In practice, total automation has multiple problems:
- Automated approaches can be too aggressive: It's hard for programmers to provide the right bounds on what should be approximated. A test suite, for example, is obviously incomplete; a quality metric can fail to account for ways that a program can be wrong; and even annotations can fall on "soft" data that's just too sensitive.
- Automated approaches can be too conservative: It can be very frustrating when a compiler fails to apply a complicated optimization because it might break something the programmer doesn't care about. There's an analogy to parallelizing compilers [and "optimization coaching" http://www.ccs.neu.edu/home/stamourv/papers/optimization-coaching.pdf and LLVM's new optimization diagnostics]: the programmer needs to understand where optimizations are applying, where they're not, and why so they can hope to improve the situation. Paraprox is a perfect example of this: it either applies or it doesn't, based on pattern-matching over code; the programmer has no recourse if an expected optimization fails to make their code faster.

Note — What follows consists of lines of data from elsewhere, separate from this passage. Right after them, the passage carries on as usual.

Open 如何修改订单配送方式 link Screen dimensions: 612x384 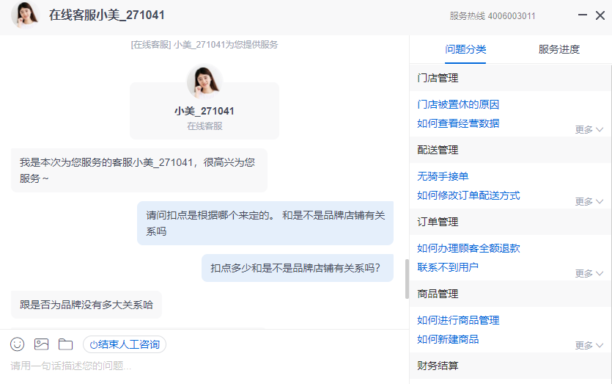tap(468, 195)
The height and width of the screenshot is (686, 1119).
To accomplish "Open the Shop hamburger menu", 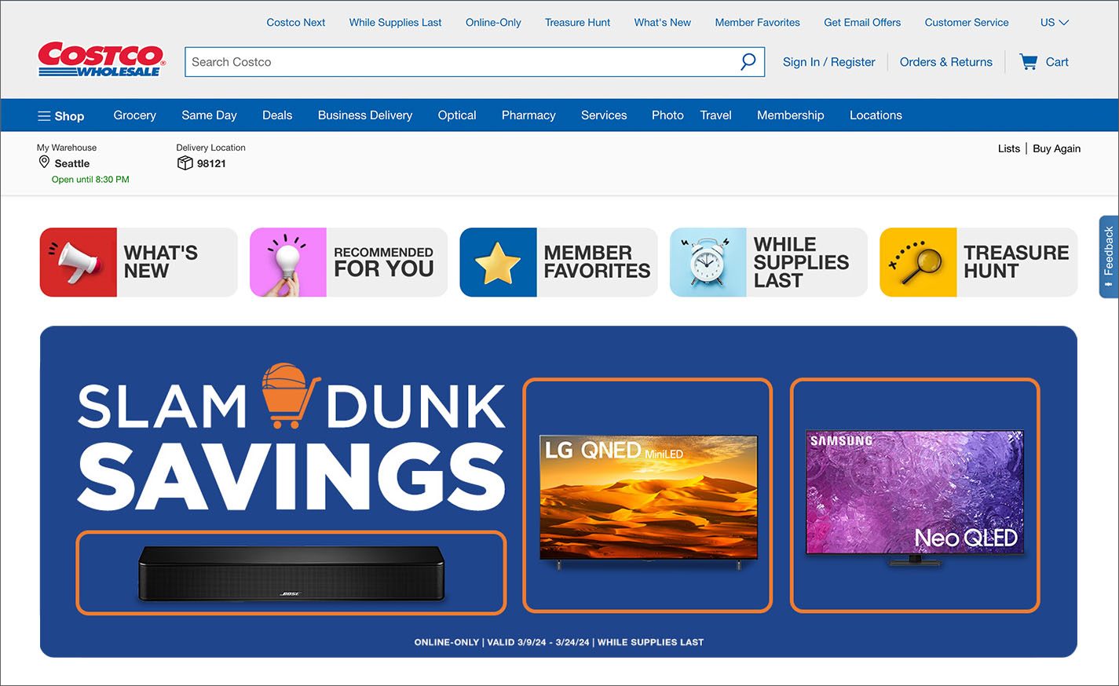I will click(x=60, y=116).
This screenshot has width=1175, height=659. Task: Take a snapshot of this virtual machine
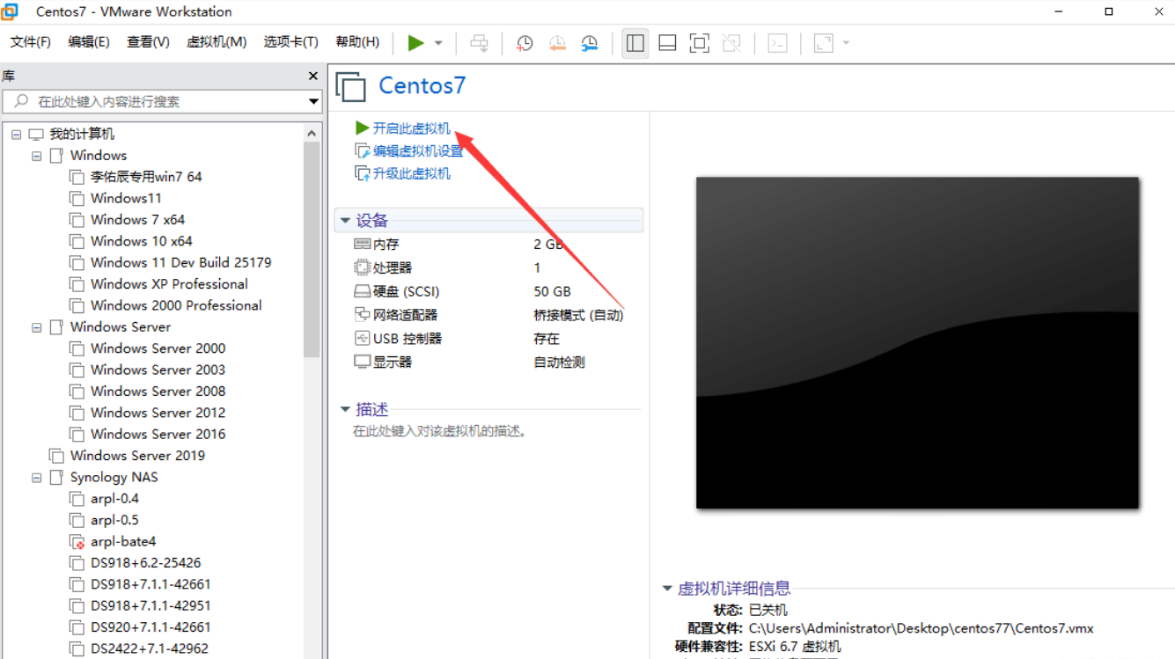point(524,42)
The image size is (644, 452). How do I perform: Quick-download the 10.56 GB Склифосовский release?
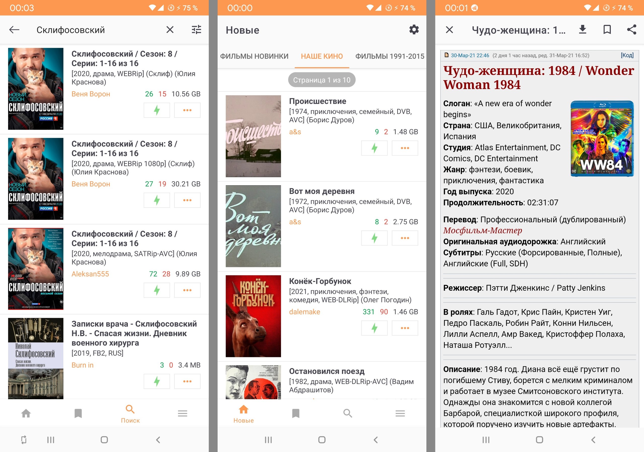pyautogui.click(x=157, y=110)
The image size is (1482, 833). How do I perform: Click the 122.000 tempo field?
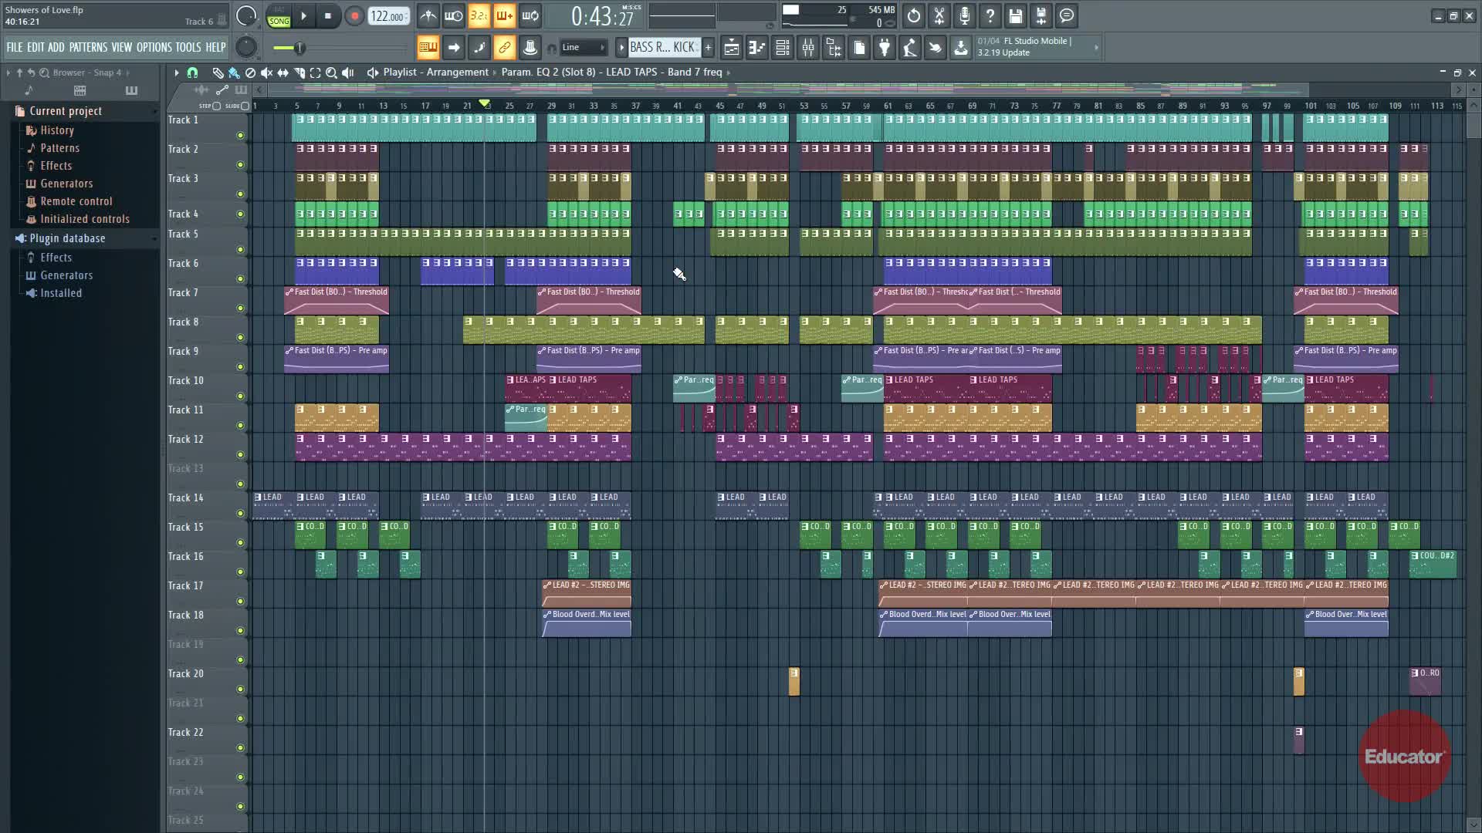coord(388,16)
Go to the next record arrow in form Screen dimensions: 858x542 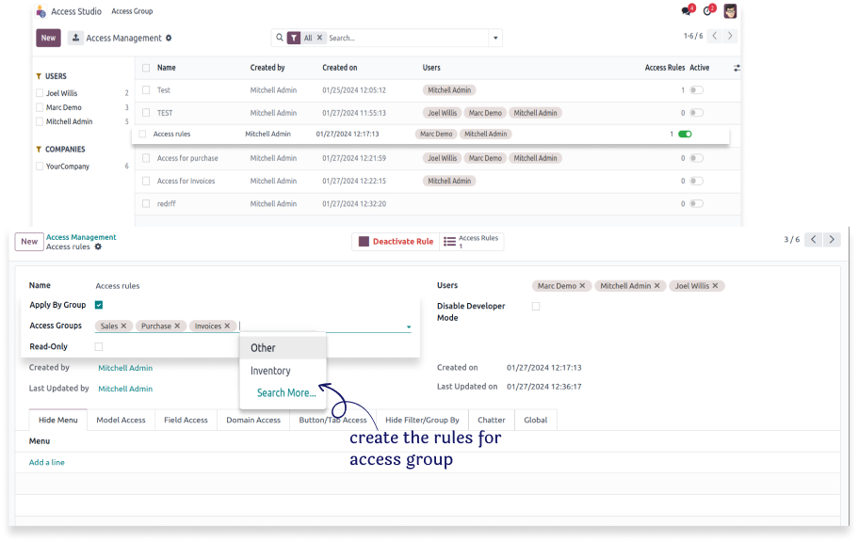(x=832, y=240)
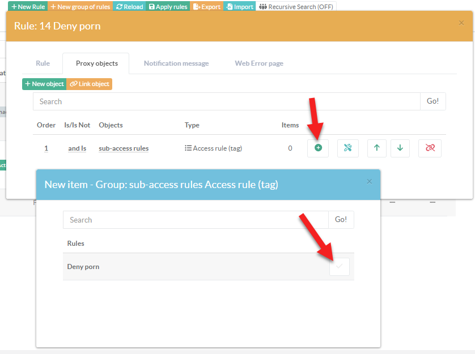Toggle Recursive Search (OFF)
This screenshot has width=475, height=354.
(296, 7)
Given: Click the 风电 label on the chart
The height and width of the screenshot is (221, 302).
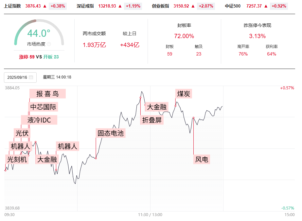Looking at the screenshot, I should [202, 160].
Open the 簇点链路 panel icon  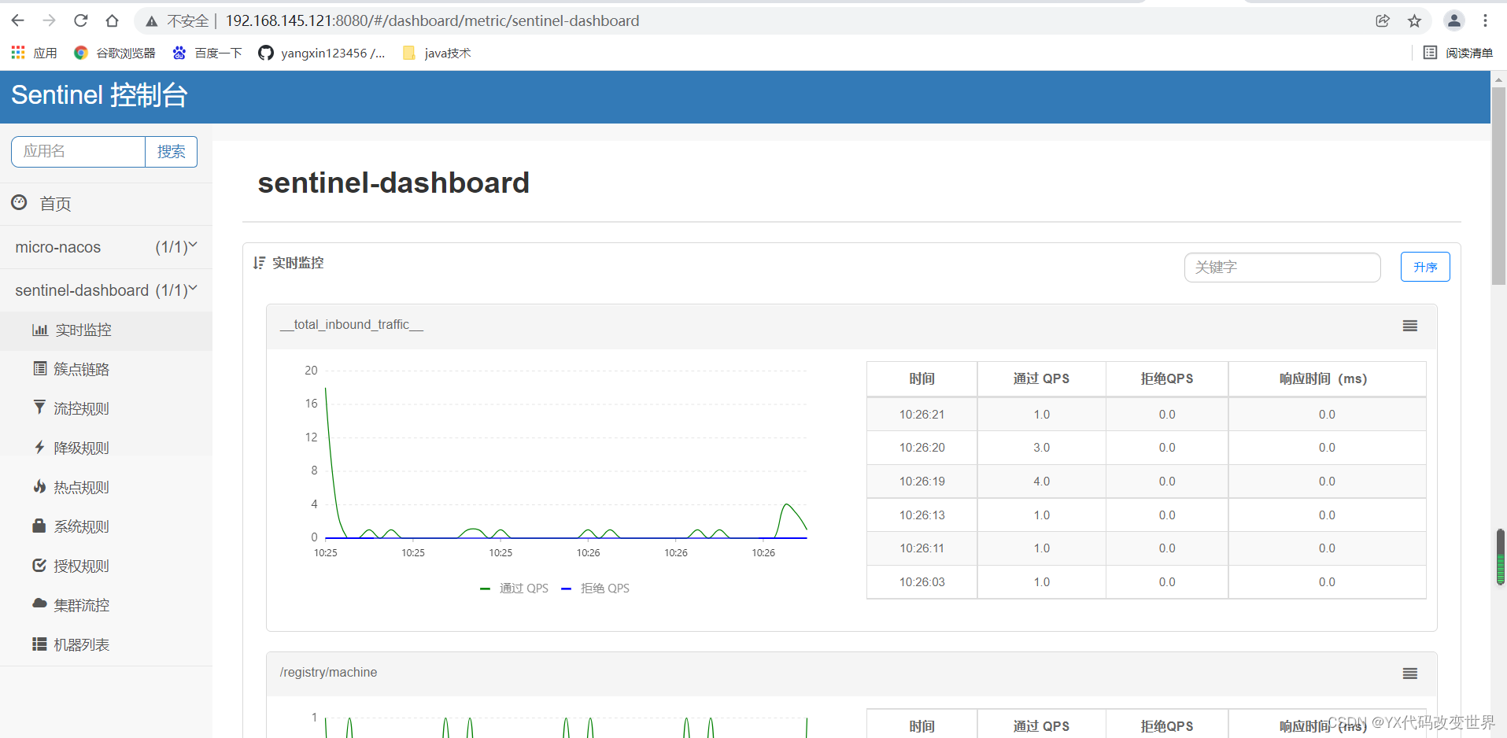tap(40, 368)
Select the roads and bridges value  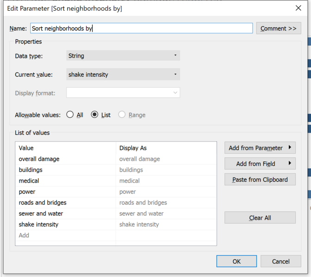coord(43,203)
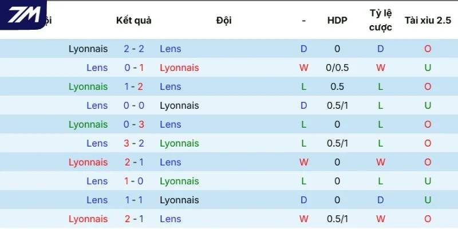The width and height of the screenshot is (458, 229).
Task: Select the Kết quả column header
Action: (x=134, y=21)
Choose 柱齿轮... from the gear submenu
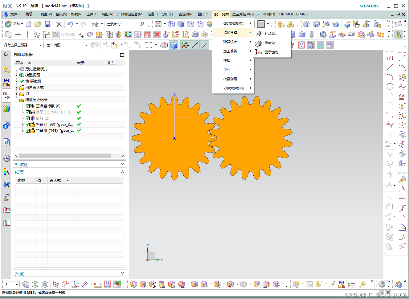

In sum, programmers are rightly suspicious of fully automated changes to their programs---especially when approximation is involved!
ACCEPT takes a different approach and gets the programmer involved. We provide visibility and control via the dual-feedback-loop approach.
We will target NPU execution, on the FPGA and also possibly software (CPU or GPU), in tandem with other compiler transformation. This emphasizes the broadness of the tool's applicability.
The "toolbox" provided by ACCEPT to client optimizations currently consists of precise-purity and per-instruction precision. We will add region identification, which is used by the NPU optimization. We should also pitch this region selection as being useful for general approximate accelerators (e.g., QUORA, relaxed versions of something like C-Cores or BERET, etc.).
With region selection available, it will be easy to write another client optimization, which I'll call general perforation. This would just skip a single-entry, single-exit region of the CFG that's marked as approximate. We could make this randomized (only skip sometimes). This is easy to implement, likely to be successful, and different from loop perforation.
We will add a section to the eval describing the three undergrads' experience with using ACCEPT to optimize new applications from scratch. Ambitiously, they may even have time to modify or add optimizations that work well for their applications.
We need to get these guys taking notes so we have interesting things to discuss in this section.
Some quantitative results here would be very interesting: asking their opinions on a Likert scale or timing a task, for example.
A couple of other optimizations we've talked about in the past that would also bear the trifecta of (a) not challenging to implement, (b) likely to succeed, and (c) somewhat novel fall under the category of selecting alternatives manually provided by the programmer.
Specifically:
- The programmer provides multiple values for a parameter (e.g., convergence criterion). We tune these parameters in tandem with perforation, NPU, etc.
- The programmer provides multiple implementations of a function. We choose which to call.
- Standard-library replacement. We include a library of relaxed implementations of functions in the STL. They can be used used when their arguments are approximate. We choose whether to call the original or the relaxed version.
It would be awesome if we could run the MSP-430 benchmark on real hardware.